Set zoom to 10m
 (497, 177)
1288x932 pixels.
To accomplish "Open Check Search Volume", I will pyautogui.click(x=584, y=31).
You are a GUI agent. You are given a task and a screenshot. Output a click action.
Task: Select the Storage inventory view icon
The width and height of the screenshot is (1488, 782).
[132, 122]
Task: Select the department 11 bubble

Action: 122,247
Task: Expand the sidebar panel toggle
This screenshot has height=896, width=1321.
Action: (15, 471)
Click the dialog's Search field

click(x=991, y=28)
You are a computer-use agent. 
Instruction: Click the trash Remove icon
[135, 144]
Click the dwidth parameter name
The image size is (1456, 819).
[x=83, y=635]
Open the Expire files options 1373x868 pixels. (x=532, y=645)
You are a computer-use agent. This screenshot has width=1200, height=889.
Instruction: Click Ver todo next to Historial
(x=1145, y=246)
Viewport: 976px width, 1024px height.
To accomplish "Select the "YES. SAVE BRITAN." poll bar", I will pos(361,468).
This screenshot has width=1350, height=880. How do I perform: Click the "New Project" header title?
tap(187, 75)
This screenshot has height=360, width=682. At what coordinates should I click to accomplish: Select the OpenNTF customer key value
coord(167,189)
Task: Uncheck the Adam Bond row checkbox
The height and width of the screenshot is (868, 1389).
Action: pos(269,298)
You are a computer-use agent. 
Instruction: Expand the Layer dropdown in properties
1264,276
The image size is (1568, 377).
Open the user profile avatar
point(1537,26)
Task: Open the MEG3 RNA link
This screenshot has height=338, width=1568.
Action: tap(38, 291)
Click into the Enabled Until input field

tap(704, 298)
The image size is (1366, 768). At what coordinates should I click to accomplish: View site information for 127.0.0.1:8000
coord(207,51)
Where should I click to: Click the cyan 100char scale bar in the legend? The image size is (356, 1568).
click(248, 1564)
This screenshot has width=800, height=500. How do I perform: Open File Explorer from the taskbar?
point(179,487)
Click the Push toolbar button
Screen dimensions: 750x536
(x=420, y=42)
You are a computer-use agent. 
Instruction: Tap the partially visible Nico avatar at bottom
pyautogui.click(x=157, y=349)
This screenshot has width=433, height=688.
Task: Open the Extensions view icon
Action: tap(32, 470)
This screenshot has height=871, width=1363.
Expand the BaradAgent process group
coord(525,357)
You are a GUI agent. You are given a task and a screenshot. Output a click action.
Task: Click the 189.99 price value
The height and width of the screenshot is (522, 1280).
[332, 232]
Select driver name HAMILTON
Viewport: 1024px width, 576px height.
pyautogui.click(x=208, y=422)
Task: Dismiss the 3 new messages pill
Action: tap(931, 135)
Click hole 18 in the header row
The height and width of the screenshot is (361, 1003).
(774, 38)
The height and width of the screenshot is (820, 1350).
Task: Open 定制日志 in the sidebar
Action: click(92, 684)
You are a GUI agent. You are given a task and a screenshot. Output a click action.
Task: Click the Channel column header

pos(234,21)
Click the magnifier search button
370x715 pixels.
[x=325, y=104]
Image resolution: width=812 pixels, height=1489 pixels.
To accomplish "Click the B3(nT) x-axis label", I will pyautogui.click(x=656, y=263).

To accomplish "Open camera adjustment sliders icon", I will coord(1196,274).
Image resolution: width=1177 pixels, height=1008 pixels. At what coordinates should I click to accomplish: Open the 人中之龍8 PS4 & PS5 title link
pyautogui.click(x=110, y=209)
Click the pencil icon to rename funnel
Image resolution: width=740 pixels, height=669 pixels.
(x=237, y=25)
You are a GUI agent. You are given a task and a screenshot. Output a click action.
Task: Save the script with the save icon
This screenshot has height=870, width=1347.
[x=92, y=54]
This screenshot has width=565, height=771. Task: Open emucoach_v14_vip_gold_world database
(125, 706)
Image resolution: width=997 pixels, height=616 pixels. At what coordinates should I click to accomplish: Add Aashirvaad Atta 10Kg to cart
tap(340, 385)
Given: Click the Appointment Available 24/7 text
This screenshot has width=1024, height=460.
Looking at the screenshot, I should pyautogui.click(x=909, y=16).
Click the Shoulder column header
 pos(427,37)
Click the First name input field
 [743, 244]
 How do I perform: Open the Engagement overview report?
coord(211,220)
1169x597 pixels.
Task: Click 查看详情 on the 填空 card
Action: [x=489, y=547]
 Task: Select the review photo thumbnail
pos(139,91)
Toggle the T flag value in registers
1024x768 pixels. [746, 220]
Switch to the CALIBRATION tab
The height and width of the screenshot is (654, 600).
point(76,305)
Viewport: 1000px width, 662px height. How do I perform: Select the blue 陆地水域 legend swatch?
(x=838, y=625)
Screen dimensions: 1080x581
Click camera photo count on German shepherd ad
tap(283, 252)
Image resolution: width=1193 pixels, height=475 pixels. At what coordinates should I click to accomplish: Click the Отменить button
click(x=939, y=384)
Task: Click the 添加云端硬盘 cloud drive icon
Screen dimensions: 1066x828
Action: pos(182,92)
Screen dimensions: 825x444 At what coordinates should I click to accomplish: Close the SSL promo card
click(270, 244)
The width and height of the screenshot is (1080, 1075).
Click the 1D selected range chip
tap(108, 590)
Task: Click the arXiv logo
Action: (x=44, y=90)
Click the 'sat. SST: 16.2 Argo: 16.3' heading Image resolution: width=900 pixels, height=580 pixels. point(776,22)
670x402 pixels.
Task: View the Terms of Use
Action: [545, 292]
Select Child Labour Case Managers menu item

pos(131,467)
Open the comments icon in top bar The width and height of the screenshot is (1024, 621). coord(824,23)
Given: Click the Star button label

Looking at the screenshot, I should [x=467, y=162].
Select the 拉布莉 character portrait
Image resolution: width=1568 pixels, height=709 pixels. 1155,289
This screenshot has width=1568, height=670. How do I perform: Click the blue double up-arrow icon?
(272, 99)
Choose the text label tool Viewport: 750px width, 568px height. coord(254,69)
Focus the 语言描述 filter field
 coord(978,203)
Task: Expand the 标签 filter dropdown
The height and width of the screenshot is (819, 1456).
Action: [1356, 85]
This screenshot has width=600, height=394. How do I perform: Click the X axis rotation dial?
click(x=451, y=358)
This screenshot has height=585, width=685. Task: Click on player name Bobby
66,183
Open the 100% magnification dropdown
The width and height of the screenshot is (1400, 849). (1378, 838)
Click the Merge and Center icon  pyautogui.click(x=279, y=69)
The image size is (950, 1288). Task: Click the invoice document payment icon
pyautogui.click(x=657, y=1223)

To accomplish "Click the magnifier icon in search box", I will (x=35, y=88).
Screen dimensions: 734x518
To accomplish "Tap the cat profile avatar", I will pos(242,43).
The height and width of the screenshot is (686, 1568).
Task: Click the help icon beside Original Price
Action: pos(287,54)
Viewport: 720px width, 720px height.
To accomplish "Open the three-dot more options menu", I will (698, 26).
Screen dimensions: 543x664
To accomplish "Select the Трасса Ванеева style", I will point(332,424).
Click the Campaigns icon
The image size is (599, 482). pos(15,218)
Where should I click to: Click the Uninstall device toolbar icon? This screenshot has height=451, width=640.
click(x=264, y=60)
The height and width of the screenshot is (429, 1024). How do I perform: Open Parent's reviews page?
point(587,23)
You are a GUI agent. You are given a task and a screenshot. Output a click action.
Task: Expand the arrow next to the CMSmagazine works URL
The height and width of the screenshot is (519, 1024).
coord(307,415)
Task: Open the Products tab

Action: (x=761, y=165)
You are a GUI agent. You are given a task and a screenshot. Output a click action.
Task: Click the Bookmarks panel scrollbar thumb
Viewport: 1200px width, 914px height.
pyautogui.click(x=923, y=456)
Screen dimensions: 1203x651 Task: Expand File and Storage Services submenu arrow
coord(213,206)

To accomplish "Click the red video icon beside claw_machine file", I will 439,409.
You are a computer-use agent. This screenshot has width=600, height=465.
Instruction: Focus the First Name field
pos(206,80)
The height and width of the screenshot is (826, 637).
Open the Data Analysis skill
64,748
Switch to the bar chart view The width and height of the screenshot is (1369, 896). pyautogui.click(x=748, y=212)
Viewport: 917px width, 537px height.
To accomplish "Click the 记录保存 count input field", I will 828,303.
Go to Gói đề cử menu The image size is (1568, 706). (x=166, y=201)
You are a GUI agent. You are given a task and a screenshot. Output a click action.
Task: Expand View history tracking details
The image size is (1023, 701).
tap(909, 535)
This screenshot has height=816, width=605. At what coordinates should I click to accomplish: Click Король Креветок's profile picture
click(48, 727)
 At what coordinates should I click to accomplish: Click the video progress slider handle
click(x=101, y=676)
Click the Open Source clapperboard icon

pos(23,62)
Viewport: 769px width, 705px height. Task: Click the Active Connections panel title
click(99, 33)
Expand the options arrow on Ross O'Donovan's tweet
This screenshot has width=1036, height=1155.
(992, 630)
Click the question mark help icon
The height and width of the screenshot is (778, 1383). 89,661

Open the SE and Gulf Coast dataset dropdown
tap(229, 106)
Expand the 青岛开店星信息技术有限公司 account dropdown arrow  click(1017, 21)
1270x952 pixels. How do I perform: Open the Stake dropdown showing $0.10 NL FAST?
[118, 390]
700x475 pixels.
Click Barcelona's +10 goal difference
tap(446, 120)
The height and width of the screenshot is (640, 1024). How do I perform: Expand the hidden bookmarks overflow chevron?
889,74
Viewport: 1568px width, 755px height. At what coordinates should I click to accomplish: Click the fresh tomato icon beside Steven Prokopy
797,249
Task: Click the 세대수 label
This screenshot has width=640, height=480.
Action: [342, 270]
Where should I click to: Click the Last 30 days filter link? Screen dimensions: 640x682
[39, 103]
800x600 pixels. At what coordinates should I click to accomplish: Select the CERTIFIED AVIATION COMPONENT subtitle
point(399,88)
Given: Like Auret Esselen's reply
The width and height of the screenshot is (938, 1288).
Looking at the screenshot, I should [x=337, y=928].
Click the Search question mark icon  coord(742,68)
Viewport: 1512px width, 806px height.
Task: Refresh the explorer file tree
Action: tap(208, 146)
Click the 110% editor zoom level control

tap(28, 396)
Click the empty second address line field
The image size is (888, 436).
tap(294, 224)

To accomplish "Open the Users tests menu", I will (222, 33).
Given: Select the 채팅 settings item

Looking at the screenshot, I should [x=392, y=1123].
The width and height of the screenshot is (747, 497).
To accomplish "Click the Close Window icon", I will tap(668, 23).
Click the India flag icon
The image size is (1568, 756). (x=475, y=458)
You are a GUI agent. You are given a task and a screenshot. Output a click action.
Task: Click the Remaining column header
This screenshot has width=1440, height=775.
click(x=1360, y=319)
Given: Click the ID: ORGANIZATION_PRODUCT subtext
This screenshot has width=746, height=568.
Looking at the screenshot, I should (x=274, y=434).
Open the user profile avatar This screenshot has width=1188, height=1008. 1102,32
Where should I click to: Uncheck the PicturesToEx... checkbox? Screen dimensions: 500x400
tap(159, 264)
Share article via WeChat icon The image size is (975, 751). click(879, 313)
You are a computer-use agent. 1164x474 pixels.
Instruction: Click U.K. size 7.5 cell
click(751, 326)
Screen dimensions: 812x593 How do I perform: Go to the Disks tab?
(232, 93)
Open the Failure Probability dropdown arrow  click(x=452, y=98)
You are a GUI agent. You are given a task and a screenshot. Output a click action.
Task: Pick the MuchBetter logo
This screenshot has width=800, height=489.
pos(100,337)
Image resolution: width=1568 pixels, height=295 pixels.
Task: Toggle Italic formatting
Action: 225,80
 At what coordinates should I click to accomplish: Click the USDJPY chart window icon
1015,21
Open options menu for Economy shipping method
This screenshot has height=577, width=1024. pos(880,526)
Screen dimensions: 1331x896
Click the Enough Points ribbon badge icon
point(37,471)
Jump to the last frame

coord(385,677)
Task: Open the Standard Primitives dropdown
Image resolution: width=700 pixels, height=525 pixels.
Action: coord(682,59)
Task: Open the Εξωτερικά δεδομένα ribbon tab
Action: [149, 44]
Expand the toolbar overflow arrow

######

Exercise brief → The lines to report are those in the material above that contain the word "magnifier"; copy every one of them.

Result of this exercise →
Click the magnifier search button
To accomplish "Click the magnifier icon in search box", I will (x=35, y=88).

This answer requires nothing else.